_Source passage:_
=======
I remember when I first discovered future bass around two (maybe two and a half) years ago, and was instantly hooked by a genre in its relative infancy. The impeccable sound design (for the most part), the imaginative synth usage, the unpredictable drops…fast forward two years, though, and the genre once known for its ability to stimulate never-been-heard sounds has since become stale and oversaturated with unimaginative, yet “decent,” music.
In a crowded future bass space, Pusher stands heads and shoulders above most others, having taken it upon himself to reinspire the entire genre for the next generation of producers and future bass fans everywhere. New Laces, out now on Black Butter, is a wonderful display of both the creativity that harkens back to the ‘old days’ of the genre that first drew me to the sounds as well as the man’s inspired songwriting.
The intro track, “Startup,” isn’t found on the Spotify album version, but I’ll describe it for you as best I can – 40 seconds of samples and chopped dialogue from various Internet sources and beyond. Is it essential to the listening experience? Maybe not. Is it cool as sh**, though? Most definitely.
The debut single, “Clear” with Mothica, dropped five months ago to huge reception. It’s since gone on to amass five million+ Spotify streams since I first described it as a “return to his vibrant, happy-go-lucky style of bass music but with an even sweeter twist.” Five months later, nothing’s changed on my end: a stellar single from start to finish and a great opening track to the EP. Get a load of that wonderful opening chime, you’ll probably never hear anything as sweet again.
Next up is “Fences,” a smooth lullaby-esque song featuring Cappa’s sweet vocals and heavy, bass-driven drops that sharply switch the song’s atmosphere. Think of the entire song as a delicate balancing act between its kawaii influences and a thundering drop/chorus that’s executed perfectly.
Following that is another of the EP’s singles, “Tell You” with vocalist Hunnah, which showcases Pusher’s musical past as a jazz pianist with some soothing keys and infectious melody. My colleague Rain Robinson said it best, “Pusher has mastered the art of arrangement.”
“Someway, Somehow” is unique in that it’s the only track which features a male vocal. Close your eyes and let Darren Ashley put you to sleep with the most relaxing track of the bunch. The drop is classic “neon 64-bit” Pusher at its finest with the perfect amount of ‘kawaii’ thrown in.
Pusher’s description of “Shake Down” with Push Push speaks for itself: “It’s my personal bad bitch anthem for 2016.” A dark-horse pick for the next bouncy festival trap anthem that can do equally well at a Top 40 club.
Finally, we finish off with my favorite track of the EP, “Long Night” with Anuka. The first time I heard “Long Night” I was stunned. There’s not one individual element I don’t love about this song – Anuka’s soaring vocals, a wonderful bridge, a super-catchy chorus, a uniquely twisted drop, a deliciously subtle flute in the background – I could probably go on and on but I’ll shut up so you can just enjoy the EP.
=======
_Provided data:_

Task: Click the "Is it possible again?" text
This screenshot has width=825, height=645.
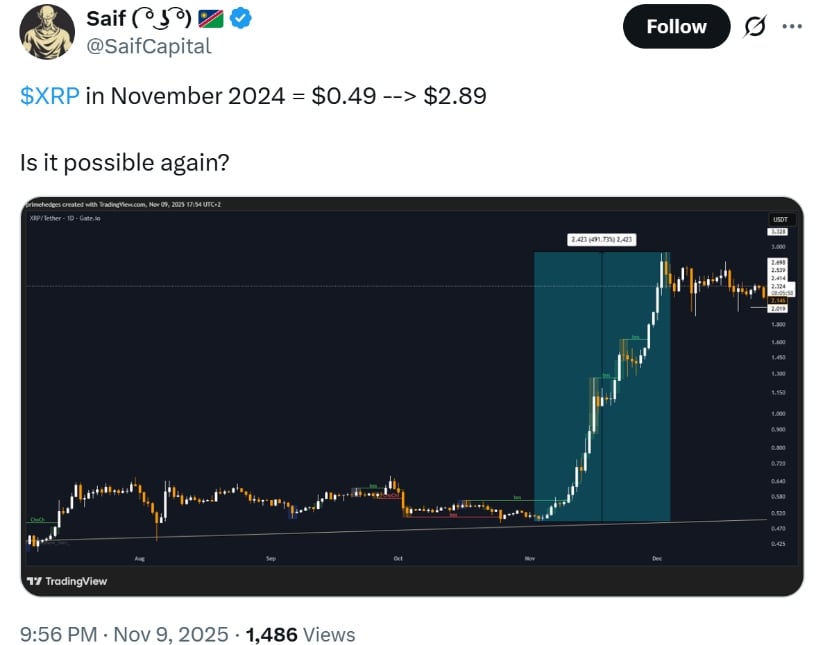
=======
_Exercises to complete:_
a: From the New Laces review, return the passage from "Pusher’s description of" up to and including "Top 40 club.", copied word for word.
b: In the New Laces review, which label released the EP?

_Per-task outputs:_
a:
Pusher’s description of “Shake Down” with Push Push speaks for itself: “It’s my personal bad bitch anthem for 2016.” A dark-horse pick for the next bouncy festival trap anthem that can do equally well at a Top 40 club.

b: Black Butter